#### [What you are asked to do]
Starting at the first line of the entries below, restate each line exactly until you reach the line with "The image size is (1008, 468).", and print that one too. Leave the pictures out and stop there.

▼

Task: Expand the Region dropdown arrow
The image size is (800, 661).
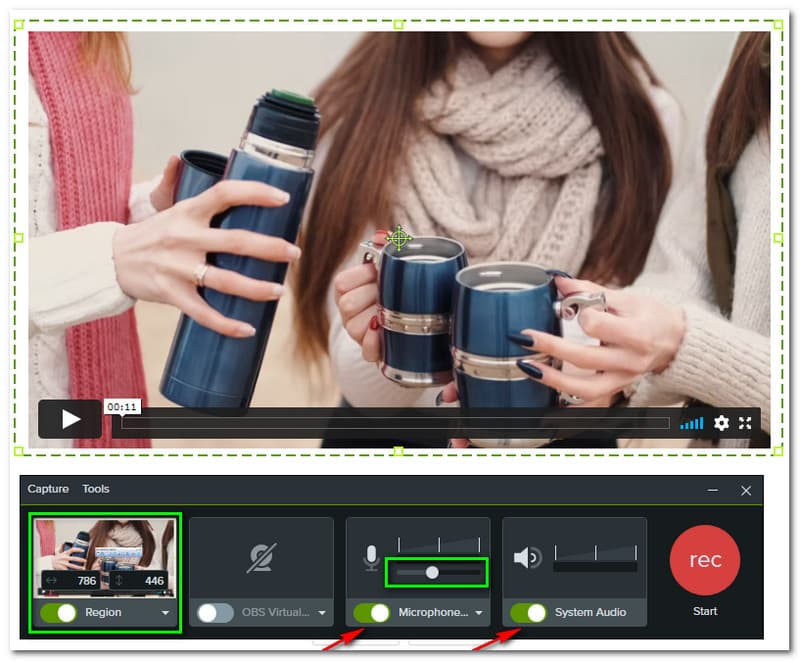Action: (x=165, y=613)
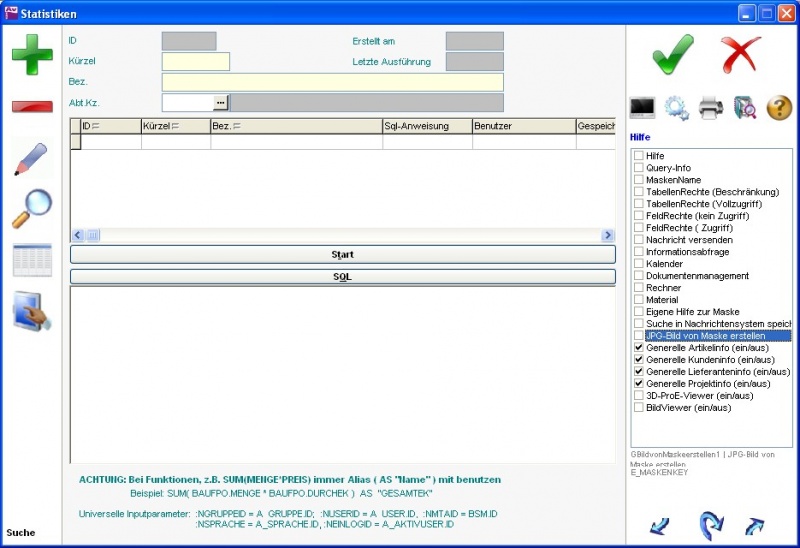This screenshot has height=548, width=800.
Task: Click the horizontal scrollbar right arrow
Action: pyautogui.click(x=607, y=235)
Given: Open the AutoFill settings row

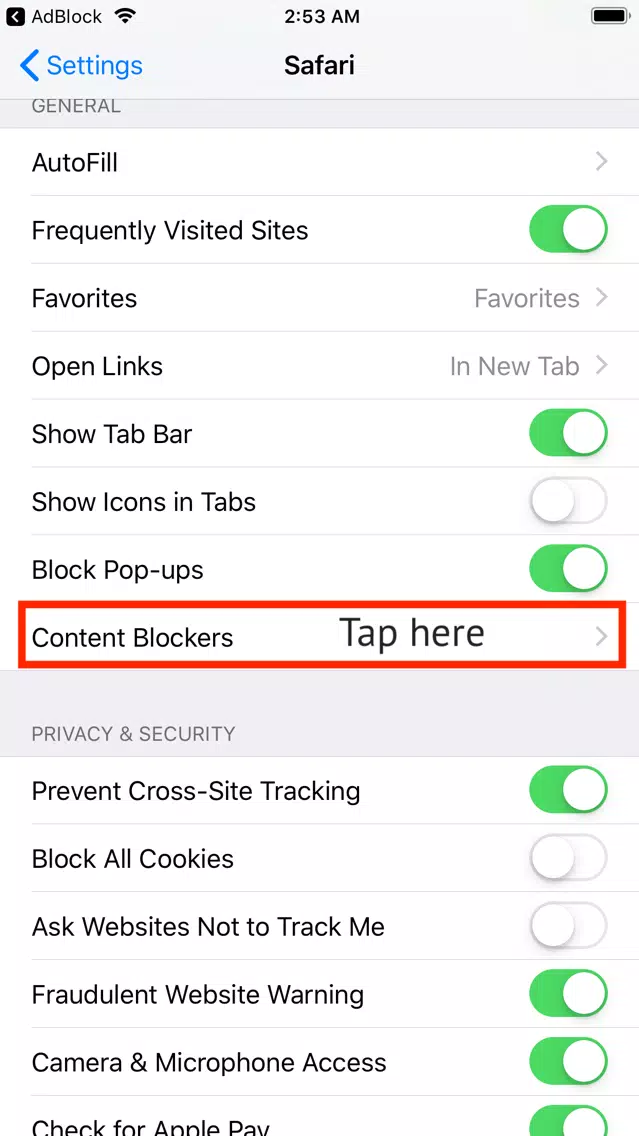Looking at the screenshot, I should pos(320,162).
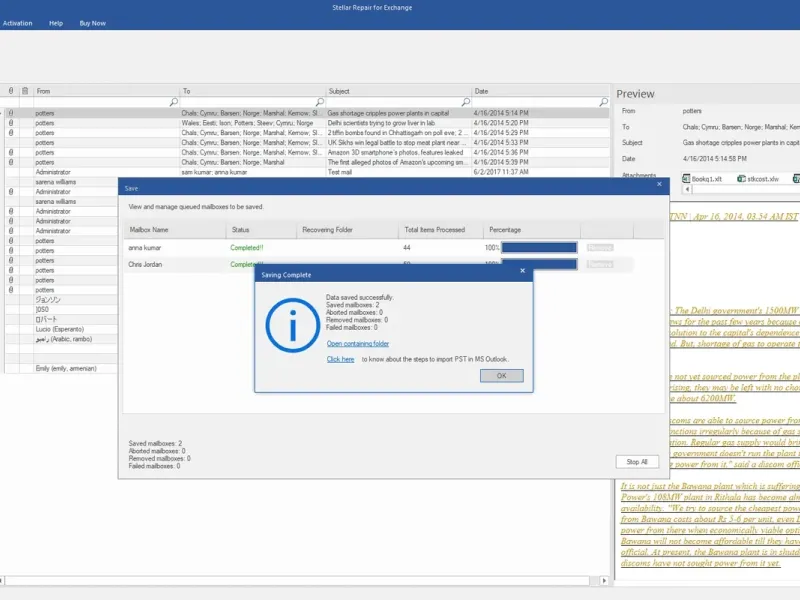Viewport: 800px width, 600px height.
Task: Open the Activation menu
Action: tap(17, 23)
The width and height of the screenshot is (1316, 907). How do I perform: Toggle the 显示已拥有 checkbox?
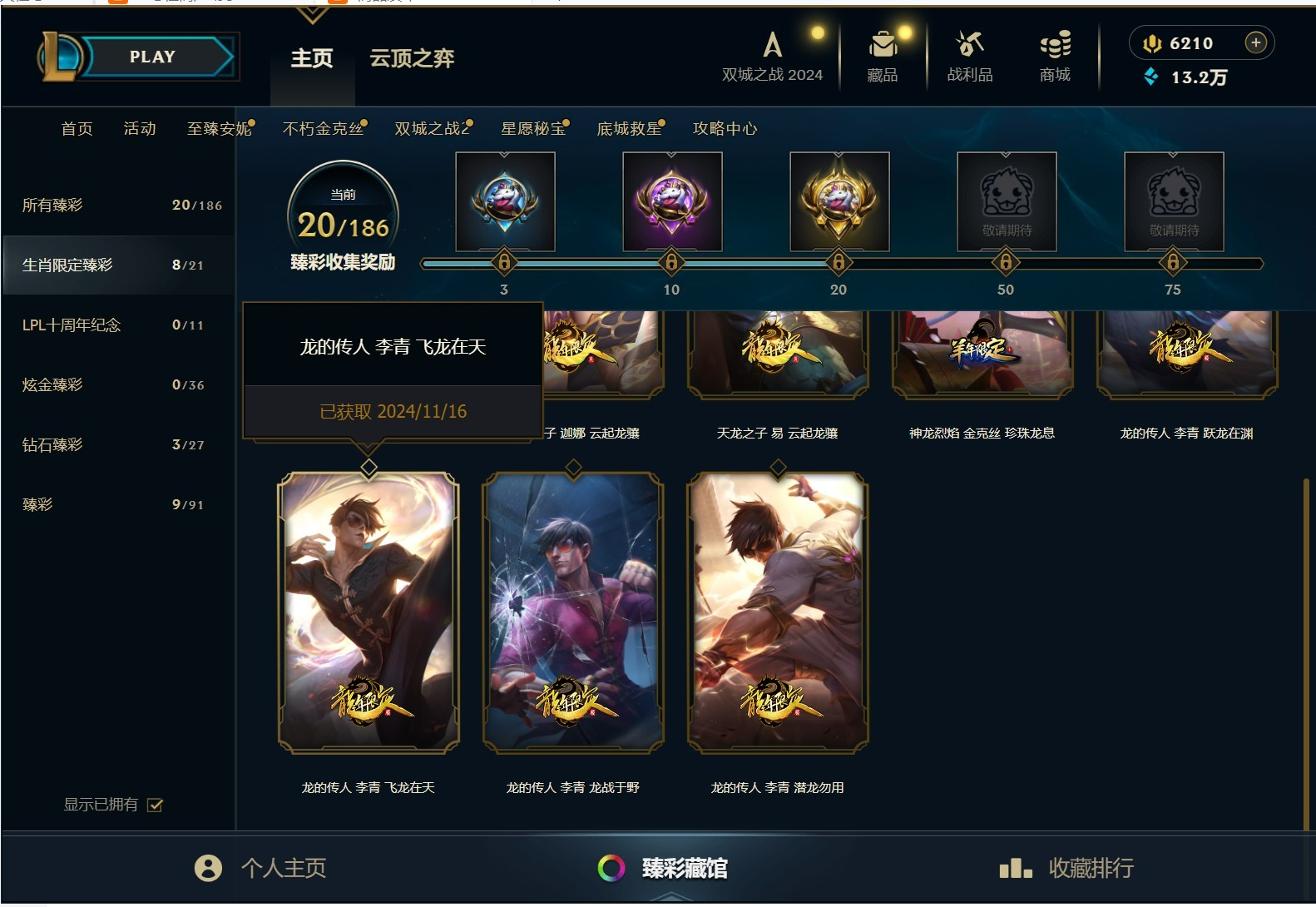[155, 805]
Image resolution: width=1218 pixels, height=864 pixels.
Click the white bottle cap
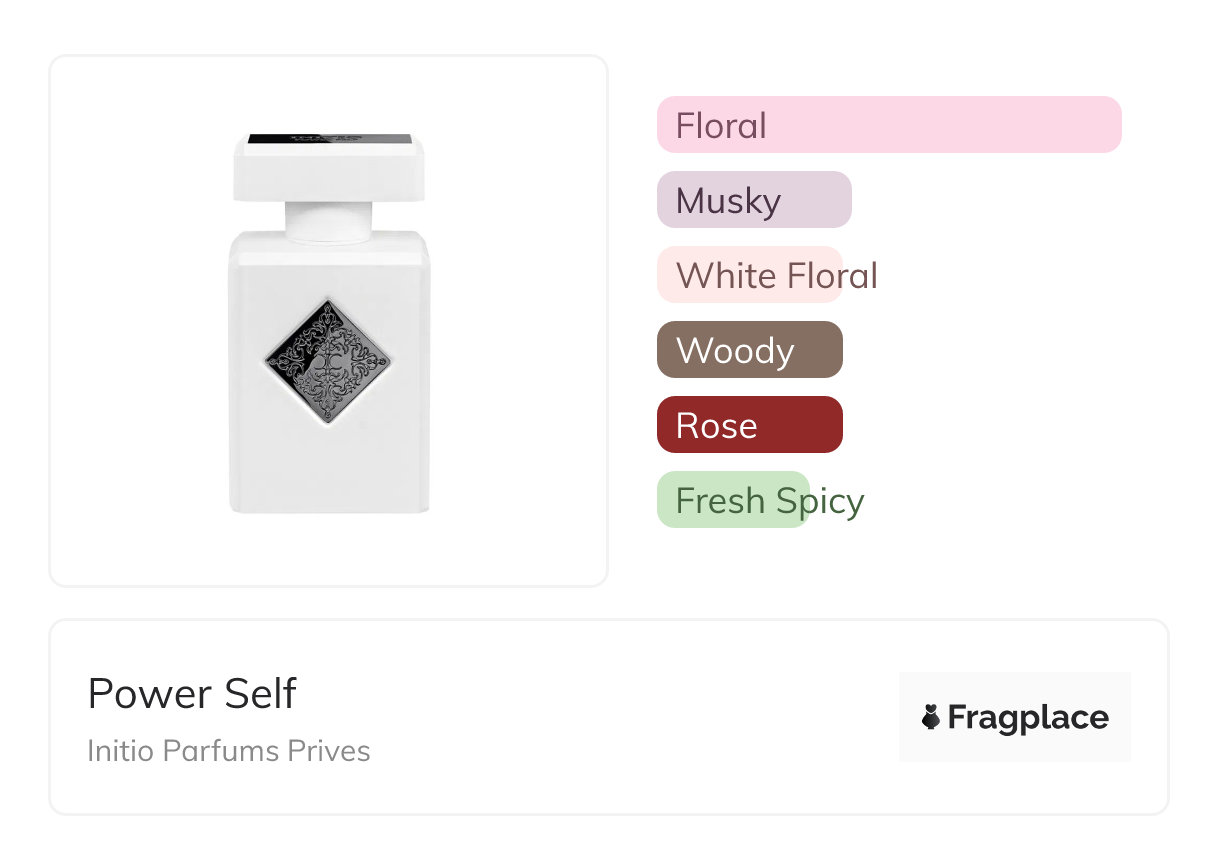(329, 172)
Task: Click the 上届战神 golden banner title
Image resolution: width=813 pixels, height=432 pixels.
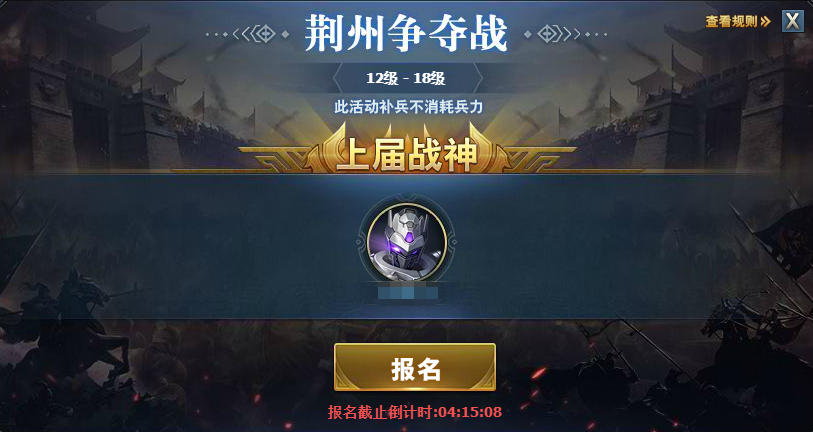Action: click(408, 156)
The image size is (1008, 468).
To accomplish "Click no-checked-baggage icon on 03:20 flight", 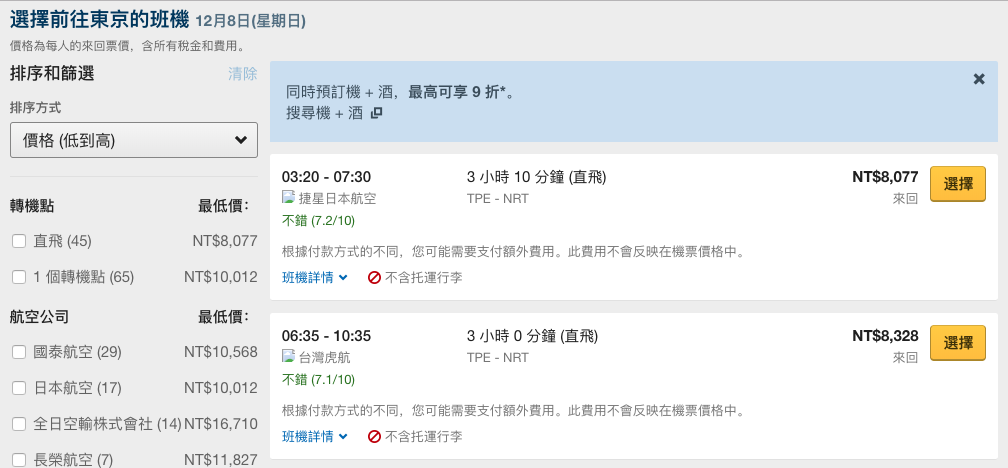I will point(374,278).
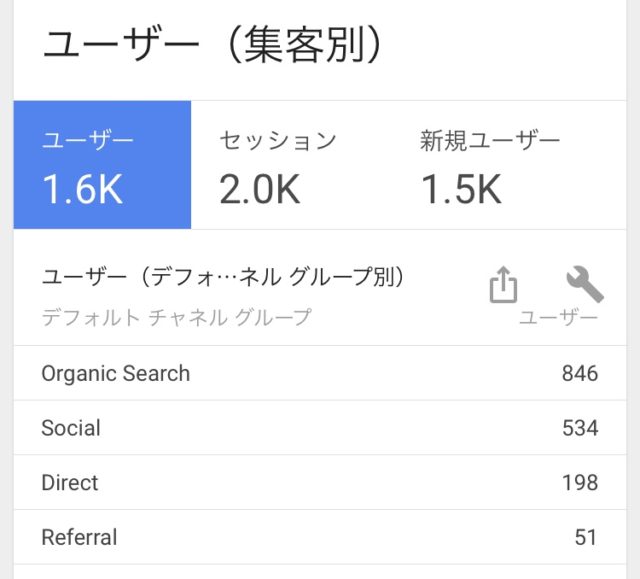Switch to the 新規ユーザー 1.5K tab
This screenshot has height=579, width=640.
[x=509, y=165]
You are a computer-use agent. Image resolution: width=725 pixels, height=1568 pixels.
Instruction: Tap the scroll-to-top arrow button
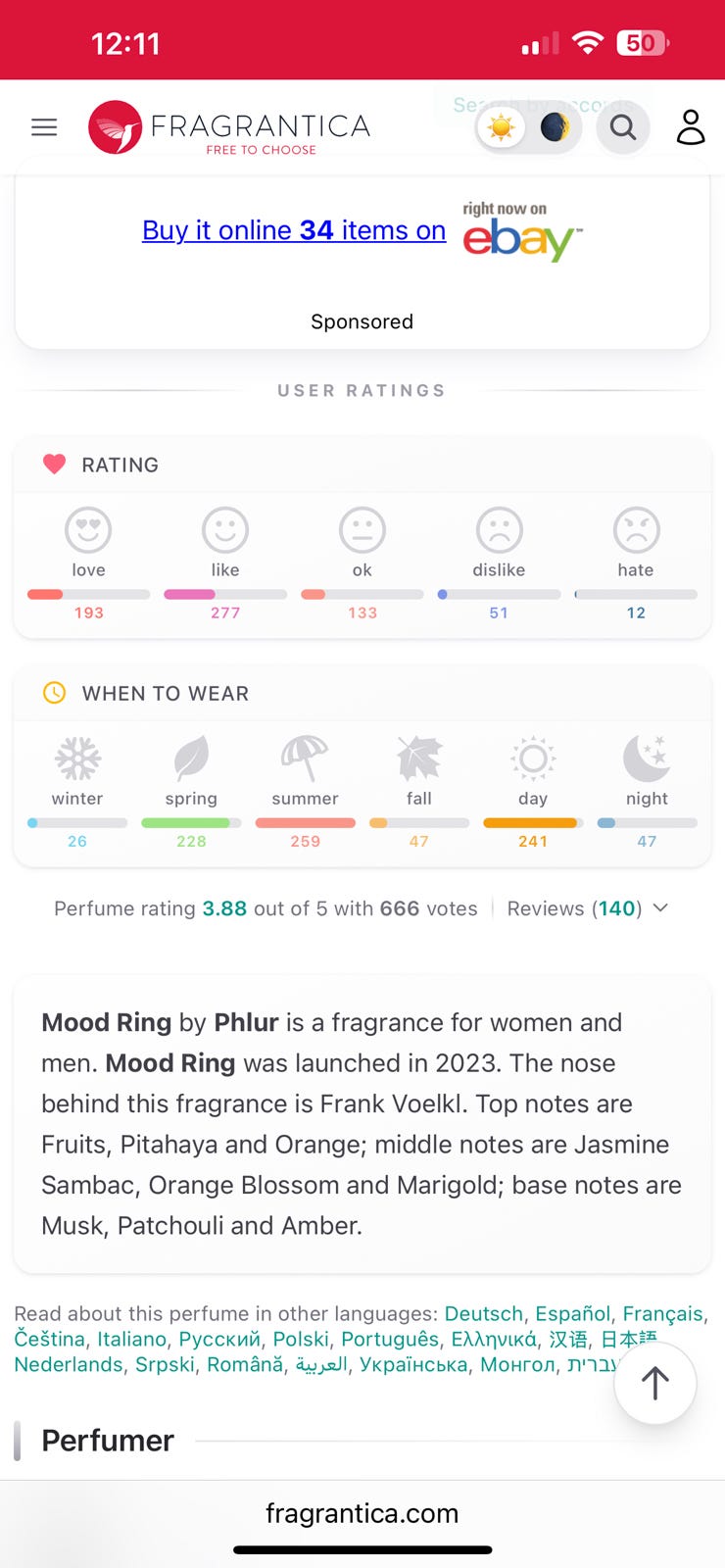654,1383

▲

#### [Solution for this problem]
Task: Expand the Region dropdown arrow
The image size is (800, 661).
Action: (x=165, y=613)
This screenshot has height=548, width=800.
Task: Click the horizontal scrollbar right arrow
Action: pyautogui.click(x=607, y=235)
Given: Open the AutoFill settings row

Looking at the screenshot, I should pos(320,162).
Viewport: 800px width, 600px height.
Task: Open the Activation menu
Action: tap(17, 23)
The width and height of the screenshot is (1316, 907). How do I perform: Toggle the 显示已拥有 checkbox?
[155, 805]
Image resolution: width=1218 pixels, height=864 pixels.
Click the white bottle cap
(329, 172)
Task: Click the 上届战神 golden banner title
Image resolution: width=813 pixels, height=432 pixels.
Action: click(408, 156)
The image size is (1008, 468).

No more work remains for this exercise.